Disegno realizzato dal Dott. Alessandro Lazzi

Questo perché i bambini, anche i più piccoli che difficilmente hanno la capacità di chiedere o esplicitare le proprie emozioni verbalmente, si rendono conto e risentono di questa situazione imprevista e di emergenza. Oltre ad avere delle orecchie molto grandi, che dai nostri dialoghi o dal telegiornale gli fanno captare informazioni per loro non sempre comprensibili, i bambini nei primi anni di vita, fanno esperienza dell’ambiente principalmente attraverso canali sensoriali ed emotivi e solo crescendo sviluppano e affinano capacità cognitive e di ragionamento. Per questo mantengono una capacità più affinata rispetto ad un adulto nel leggere i comportamenti non verbali (espressioni del volto, postura, gestualità), ed evitare di parlargliene rischia paradossalmente di spaventarli e di non proteggerli.

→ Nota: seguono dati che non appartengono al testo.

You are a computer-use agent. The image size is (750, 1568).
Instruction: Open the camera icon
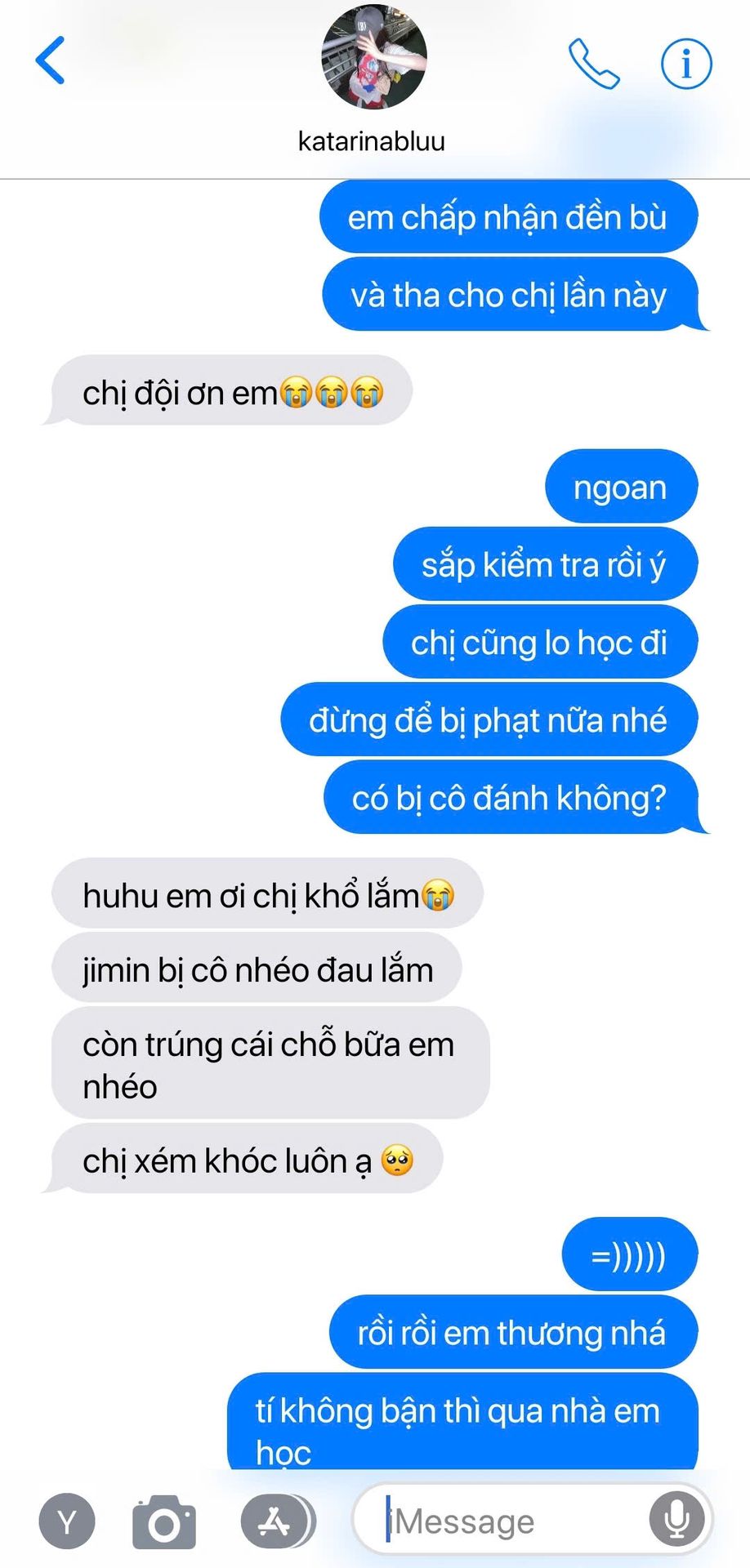tap(164, 1521)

Per cui, se ancora non lo avete fatto, dando spiegazioni veloci e liquidanti perché volevate proteggerli facendo finta di niente; o avete paura di dire la cosa sbagliata, e temete le loro domande; o ancora prevedete di farvi prendere da un mare di emotività ingestibile, vostra o del bambino, da non riuscire a contenerla; etc., è arrivato il momento di parlarne con loro.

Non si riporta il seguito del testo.